→ **Task**:
Nothing but the lines from the start of the records below through the line that has "Given: Disable 近隣のパートナーのカレンダー更新" should appear, each exactly as given.

Provided data START

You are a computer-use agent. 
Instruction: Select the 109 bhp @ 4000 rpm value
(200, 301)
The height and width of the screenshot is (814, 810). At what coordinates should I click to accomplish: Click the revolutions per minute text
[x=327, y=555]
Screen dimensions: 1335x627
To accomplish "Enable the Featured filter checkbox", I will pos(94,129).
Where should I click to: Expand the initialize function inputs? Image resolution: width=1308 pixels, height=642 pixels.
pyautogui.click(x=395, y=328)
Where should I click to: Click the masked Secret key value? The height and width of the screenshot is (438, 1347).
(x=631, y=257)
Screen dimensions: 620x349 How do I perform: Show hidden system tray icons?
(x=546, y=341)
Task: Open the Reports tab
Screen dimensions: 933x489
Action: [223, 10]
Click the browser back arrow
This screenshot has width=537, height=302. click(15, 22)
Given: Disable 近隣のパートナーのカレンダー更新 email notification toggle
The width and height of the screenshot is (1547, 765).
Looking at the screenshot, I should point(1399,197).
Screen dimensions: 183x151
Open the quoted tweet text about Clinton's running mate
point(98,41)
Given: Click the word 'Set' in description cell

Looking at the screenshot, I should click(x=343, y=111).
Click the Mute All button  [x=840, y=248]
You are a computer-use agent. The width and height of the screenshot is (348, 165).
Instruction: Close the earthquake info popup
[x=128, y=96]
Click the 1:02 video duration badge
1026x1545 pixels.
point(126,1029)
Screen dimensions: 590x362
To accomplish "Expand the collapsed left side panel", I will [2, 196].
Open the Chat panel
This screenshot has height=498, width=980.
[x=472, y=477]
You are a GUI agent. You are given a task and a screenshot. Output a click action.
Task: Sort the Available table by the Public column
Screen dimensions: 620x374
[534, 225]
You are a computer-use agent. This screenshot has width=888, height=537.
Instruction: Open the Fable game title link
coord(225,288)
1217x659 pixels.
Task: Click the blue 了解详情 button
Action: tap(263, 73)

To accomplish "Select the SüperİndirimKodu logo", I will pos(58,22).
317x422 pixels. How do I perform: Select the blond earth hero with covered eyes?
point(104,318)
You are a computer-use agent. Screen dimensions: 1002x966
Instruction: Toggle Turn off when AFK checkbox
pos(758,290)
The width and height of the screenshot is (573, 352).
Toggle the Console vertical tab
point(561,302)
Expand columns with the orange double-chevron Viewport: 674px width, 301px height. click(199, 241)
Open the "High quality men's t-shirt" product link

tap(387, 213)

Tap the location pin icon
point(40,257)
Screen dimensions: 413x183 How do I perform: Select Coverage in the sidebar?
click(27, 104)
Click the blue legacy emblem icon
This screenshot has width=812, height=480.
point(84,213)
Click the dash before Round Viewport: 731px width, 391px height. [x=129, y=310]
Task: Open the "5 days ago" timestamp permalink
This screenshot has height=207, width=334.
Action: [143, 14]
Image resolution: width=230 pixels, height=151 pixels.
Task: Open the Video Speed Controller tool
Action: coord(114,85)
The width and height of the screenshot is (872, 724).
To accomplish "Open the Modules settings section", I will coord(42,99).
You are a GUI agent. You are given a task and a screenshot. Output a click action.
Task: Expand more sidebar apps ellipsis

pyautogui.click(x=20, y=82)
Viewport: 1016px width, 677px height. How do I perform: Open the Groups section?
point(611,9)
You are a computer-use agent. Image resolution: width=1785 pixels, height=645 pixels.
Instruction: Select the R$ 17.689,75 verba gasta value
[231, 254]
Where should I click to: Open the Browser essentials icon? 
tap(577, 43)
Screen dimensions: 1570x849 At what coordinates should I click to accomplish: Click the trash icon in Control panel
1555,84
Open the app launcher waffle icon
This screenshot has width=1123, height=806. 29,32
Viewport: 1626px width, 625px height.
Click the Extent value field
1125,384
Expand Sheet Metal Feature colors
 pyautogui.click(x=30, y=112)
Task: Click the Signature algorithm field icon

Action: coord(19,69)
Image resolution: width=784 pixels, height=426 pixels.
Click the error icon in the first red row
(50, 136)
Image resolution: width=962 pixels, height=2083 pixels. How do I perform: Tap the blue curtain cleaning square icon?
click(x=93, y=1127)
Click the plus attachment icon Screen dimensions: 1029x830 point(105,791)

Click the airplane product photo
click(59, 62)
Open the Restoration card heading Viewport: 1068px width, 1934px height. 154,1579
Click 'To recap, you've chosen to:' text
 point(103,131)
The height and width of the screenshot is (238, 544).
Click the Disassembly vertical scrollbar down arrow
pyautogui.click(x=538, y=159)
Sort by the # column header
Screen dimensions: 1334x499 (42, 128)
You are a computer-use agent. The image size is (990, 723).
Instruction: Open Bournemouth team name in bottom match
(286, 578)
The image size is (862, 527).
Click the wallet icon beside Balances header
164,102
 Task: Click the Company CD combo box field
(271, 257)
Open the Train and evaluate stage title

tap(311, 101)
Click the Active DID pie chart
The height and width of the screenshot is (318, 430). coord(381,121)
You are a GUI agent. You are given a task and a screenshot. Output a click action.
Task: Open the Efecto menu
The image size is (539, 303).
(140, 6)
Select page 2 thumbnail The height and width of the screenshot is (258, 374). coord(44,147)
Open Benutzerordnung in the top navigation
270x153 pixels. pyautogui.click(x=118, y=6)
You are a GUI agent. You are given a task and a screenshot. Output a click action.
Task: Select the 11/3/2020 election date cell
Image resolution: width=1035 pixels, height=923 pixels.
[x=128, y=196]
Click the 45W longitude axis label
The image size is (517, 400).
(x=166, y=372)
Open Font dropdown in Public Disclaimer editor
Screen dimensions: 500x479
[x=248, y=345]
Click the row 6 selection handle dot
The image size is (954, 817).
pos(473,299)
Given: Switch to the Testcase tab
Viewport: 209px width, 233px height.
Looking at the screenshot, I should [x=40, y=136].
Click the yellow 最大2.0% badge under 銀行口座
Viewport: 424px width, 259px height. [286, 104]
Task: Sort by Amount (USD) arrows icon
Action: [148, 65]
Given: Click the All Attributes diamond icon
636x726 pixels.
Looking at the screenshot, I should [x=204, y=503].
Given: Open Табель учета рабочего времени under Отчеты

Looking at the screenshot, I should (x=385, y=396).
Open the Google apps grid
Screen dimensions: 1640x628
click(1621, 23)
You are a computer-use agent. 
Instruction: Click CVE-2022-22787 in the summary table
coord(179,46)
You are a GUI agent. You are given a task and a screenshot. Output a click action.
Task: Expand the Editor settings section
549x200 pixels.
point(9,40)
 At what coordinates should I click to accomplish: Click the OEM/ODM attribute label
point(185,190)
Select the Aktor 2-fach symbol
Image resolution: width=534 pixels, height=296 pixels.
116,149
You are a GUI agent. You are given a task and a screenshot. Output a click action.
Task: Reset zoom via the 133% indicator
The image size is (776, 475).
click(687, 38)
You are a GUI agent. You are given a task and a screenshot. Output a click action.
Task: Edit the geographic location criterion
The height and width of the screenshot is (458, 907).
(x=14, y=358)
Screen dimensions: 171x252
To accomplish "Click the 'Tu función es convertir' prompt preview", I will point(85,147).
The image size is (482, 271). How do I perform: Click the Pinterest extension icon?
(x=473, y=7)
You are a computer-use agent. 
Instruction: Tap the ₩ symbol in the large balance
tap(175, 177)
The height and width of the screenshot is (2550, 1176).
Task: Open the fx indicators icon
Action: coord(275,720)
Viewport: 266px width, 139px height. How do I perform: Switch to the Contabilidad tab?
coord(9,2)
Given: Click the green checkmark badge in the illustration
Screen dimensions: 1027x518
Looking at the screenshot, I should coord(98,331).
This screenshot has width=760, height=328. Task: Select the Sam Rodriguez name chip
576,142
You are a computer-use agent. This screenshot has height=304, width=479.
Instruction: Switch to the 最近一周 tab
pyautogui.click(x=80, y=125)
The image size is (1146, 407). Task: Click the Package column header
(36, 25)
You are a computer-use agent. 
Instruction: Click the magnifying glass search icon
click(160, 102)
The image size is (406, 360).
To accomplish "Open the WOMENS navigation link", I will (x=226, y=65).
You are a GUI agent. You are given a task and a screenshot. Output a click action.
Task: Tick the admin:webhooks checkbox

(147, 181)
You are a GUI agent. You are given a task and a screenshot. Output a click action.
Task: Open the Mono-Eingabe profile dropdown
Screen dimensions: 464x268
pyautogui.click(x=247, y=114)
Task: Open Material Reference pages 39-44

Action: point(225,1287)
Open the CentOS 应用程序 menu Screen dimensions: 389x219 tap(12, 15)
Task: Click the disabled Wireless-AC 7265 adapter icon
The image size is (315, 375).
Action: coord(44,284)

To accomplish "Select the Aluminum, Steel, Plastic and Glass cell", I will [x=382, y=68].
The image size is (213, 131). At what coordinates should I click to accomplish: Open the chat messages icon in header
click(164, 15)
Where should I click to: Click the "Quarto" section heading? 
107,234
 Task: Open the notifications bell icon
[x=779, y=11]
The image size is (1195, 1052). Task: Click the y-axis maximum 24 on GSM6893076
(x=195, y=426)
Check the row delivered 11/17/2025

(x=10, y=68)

Provided data END

→ **Written response**:
You are a computer-use agent. 
Instruction: Select the 109 bhp @ 4000 rpm value
(200, 301)
The height and width of the screenshot is (814, 810). At what coordinates should I click to accomplish: Click the revolutions per minute text
[x=327, y=555]
Screen dimensions: 1335x627
To accomplish "Enable the Featured filter checkbox", I will pos(94,129).
Where should I click to: Expand the initialize function inputs? Image resolution: width=1308 pixels, height=642 pixels.
pyautogui.click(x=395, y=328)
Where should I click to: Click the masked Secret key value? The height and width of the screenshot is (438, 1347).
(x=631, y=257)
Screen dimensions: 620x349 How do I perform: Show hidden system tray icons?
(x=546, y=341)
Task: Open the Reports tab
Screen dimensions: 933x489
Action: [223, 10]
Click the browser back arrow
This screenshot has width=537, height=302. click(15, 22)
Given: Disable 近隣のパートナーのカレンダー更新 email notification toggle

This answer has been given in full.